What to do> Skip the pictures and restate, word for word, the lines from the one containing "Click the dashed white signal line near 20" to the end of the data below.

---------- Source material ----------

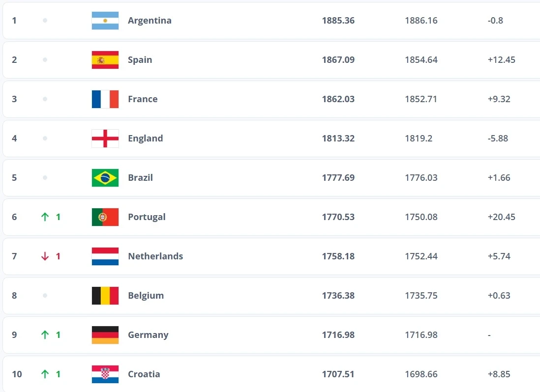Viewport: 540px width, 392px height.
Task: Select the Croatia flag icon
Action: (105, 374)

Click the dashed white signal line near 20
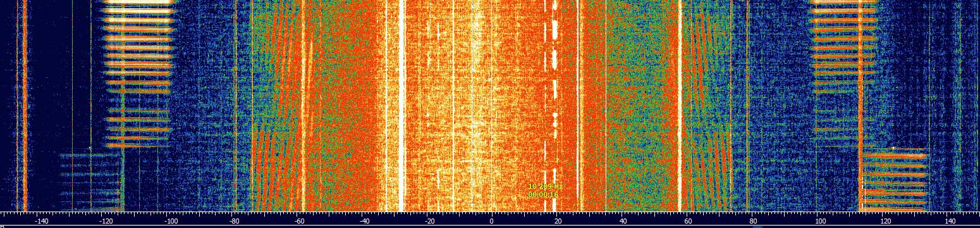[554, 105]
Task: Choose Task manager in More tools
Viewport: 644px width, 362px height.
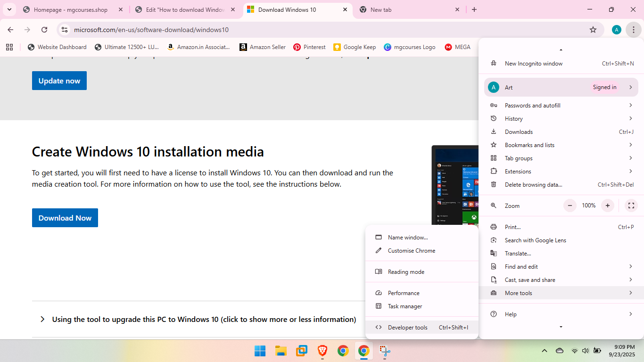Action: tap(405, 306)
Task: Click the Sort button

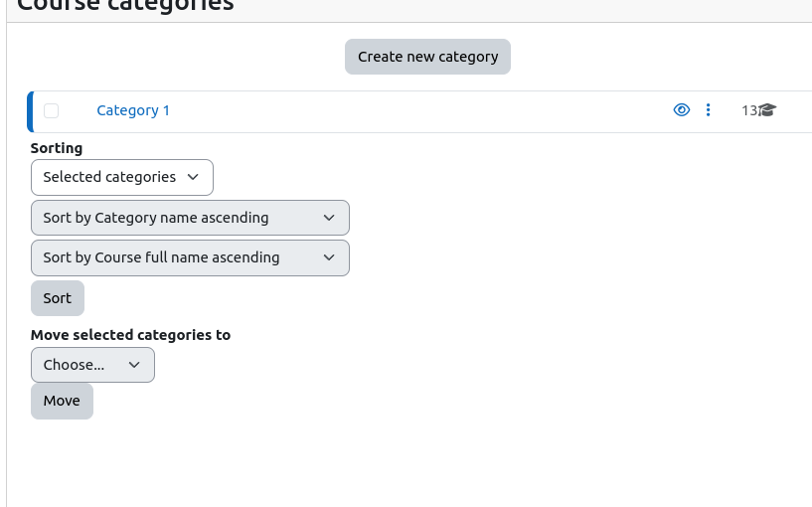Action: click(58, 298)
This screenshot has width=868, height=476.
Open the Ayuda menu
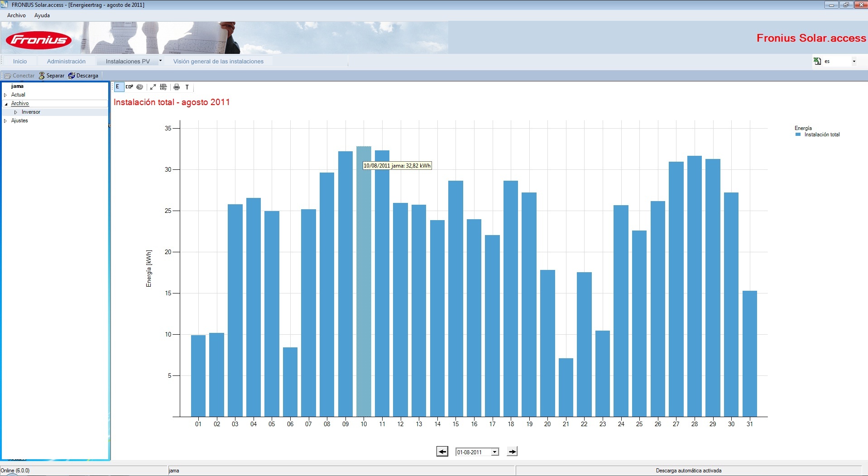42,15
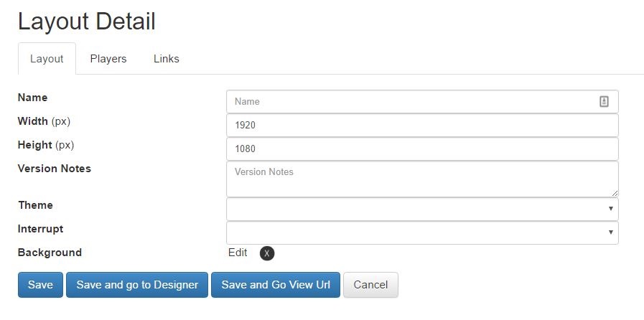Click the Width (px) label
The width and height of the screenshot is (644, 320).
click(x=44, y=121)
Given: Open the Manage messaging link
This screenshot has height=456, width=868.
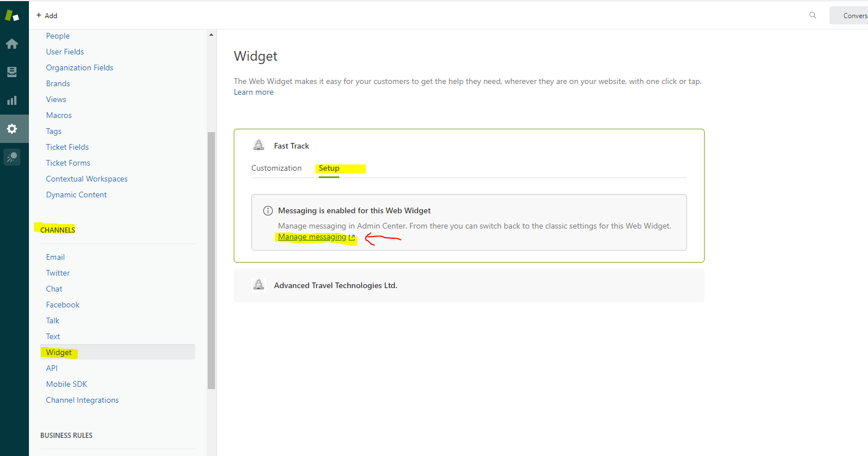Looking at the screenshot, I should [312, 237].
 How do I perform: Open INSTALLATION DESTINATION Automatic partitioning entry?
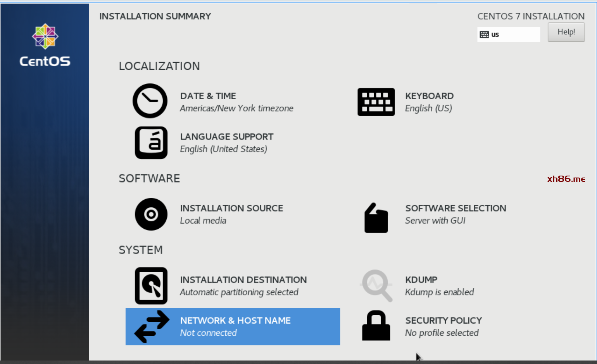tap(243, 286)
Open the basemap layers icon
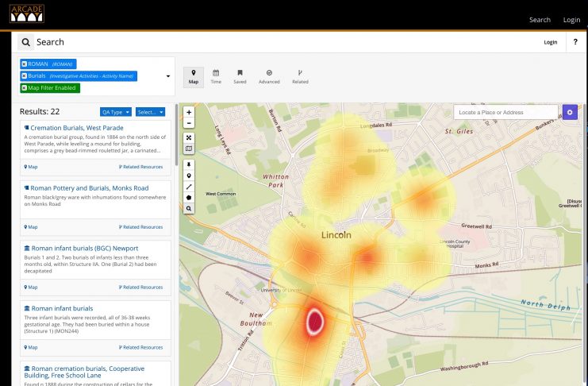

----------

Output of the exercise>
Click the dashed white signal line near 20
[554, 105]
Task: Choose Task manager in More tools
Viewport: 644px width, 362px height.
Action: tap(405, 306)
Task: Click the Sort button

Action: click(58, 298)
This screenshot has width=868, height=476.
Open the Ayuda menu
42,15
Click the Width (px) label
The width and height of the screenshot is (644, 320).
click(x=44, y=121)
Given: Open the Manage messaging link
This screenshot has height=456, width=868.
Looking at the screenshot, I should [312, 237].
 How do I perform: Open INSTALLATION DESTINATION Automatic partitioning entry?
tap(243, 286)
Open the basemap layers icon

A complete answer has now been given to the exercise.